W październiku na półki sklepowe trafiła nowa książka Rafała Ziemkiewicza. Tym razem tytułujący się nowoczesnym endekiem pisarz i felietonista marzy o „Wielkiej Polsce”, snuje też swoje rozważania na temat Unii Europejskiej.
Rafał Ziemkiewicz jest mi ideowo dość daleki, jednak w ramach przebijania mojej własnej bańki informacyjno-poglądowej, postanowiłam przeczytać jego najnowszą książkę „Wielka Polska”. Jakie były moje wrażenia? Pierwsze spostrzeżenie po oddaniu się lekturze książki to myśl, że książkę naprawdę dobrze się czyta. Ziemkiewicz pisze barwnym językiem, bywa to jednak niekiedy wadą. Zdania są często długie i wielokrotnie złożone, co utrudnia czasami lekturę. Dlatego, chociaż z początku była to pozycja wielce mnie wciągająca, z biegiem czasu mój umysł potrzebował pewnych przerw od niej.
Jest to w zasadzie moja pierwsza przygoda z literaturą Ziemkiewicza, nie licząc czytanego przed laty „Walca stulecia”. Być może dlatego zwróciłam uwagę na język, którym się posługuje. Dominują w nim zwroty pokroju: michnikowszcyzna, lewicowo-liberalna (propaganda, elita, salon), czy wszelkiej odmiany ideologie (np. gender, LGBT czy ekologizmu). O tym, że poglądy mamy różne, już wiedziałam, ale tego typu słownictwo nieco mnie odrzuca. Wynika to może z tego, że uważam, że część z tych zjawisk, pokroju ideologii gender, w ogóle nie istnieje poza obszarem osób, które tych sformułowań używają. Gender to bowiem nic innego jak płeć kulturowa, czyli zbiór zachowań czy ról społecznych przypisanych mężczyznom i kobietom. Dlatego mimo starań, od lat nie udało mi się ustalić, czym miałaby być owa ideologia gender. Podobnie, jak nie wiem też, czym jest ideologia LGBT, skoro skrót ten oznacza nic innego, jak określenie poszczególnych orientacji czy tożsamości płciowej. Stąd moje wątpliwości względem tego, jak można używać tych słów razem ze zwrotem ideologia. W moim odczuciu słowo – ideologia, stało się wytrychem, którego w wygodny sposób możemy używać w parze ze wszystkim, co nam nie odpowiada i niesie domniemane zagrożenie. Nie inaczej jest u Ziemkiewicza, autor pisze np. „ (…) i postępujący rozkład moralny, którego objawem jest wiele degeneracyjnych ideologii i ruchów w rodzaju LGBT, klimatyzmu, transgerderyzmu (…)”. (Wielka Polska, s. 170)
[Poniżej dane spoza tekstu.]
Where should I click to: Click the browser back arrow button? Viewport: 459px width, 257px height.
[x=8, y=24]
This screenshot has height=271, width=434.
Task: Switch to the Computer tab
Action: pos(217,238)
Aby dać czytelnikom recenzji drobną próbkę warsztatu autora, pozwolę sobie przytoczyć dwa fragmenty, które w pewien sposób obrazują język tej książki:
Cały ten splot nienawiści uwiedzionej przez Michnika inteligencji i aspirujących do europejskości fajno-polaków wobec klas niższych, z których się wywodzą, strachu przed tymi klasami niższymi i pogardy dla nich nie tylko zdeprawował lewicowo-liberalne elity III RP i wprowadził je niepostrzeżenie na kurs narodowej zdrady. (Wielka Polska, s.119)
I jeszcze:
Czy o państwach liberalnej demokracji, które doszły w życiu publicznym i politycznym do takich absurdów, (…) jak uznawanie praw zwierząt za nadrzędne wobec praw ludzkich, jak potępienie dla posiadania potomstwa i stawianie pod pręgierzem opinii publicznej jako „morderczyń matek” odmawiających, wbrew imperatywowi „ratowania planety”, poddania się aborcji i zdecydowanych donosić ciąże do szczęśliwego rozwiązania (…). (Wielka Polska, s. 69)
W swojej nowej książce Ziemkiewicz kreśli między innymi stan, z którym mamy obecnie do czynienia w Unii Europejskiej. A wygląda on jego zdaniem następująco, prym wiodą w niej Niemcy, którym marzy się dominacja nad Europą, a pomóc ma im w tym Rosja. Dlatego Niemcy niechętnie przyjęli wybuch wojny ukraińsko-rosyjskiej i niechętnie spoglądają na sukcesy militarne Ukraińców. Rosyjskie sympatie przypisuje też Francji. Tymczasem, o ile faktycznie na początku wojny Niemcy dość długo zwlekali z dostawami broni, to od tego czasu nieco się zmieniło. I o ile może faktycznie wojna z Rosją nie jest im na rękę, to nie można powiedzieć, żeby nie wspierali militarnie Ukraińców. Podobnie jak przesadą jest twierdzenie, że w Niemczech nic się od Bismarcka nie zmieniło.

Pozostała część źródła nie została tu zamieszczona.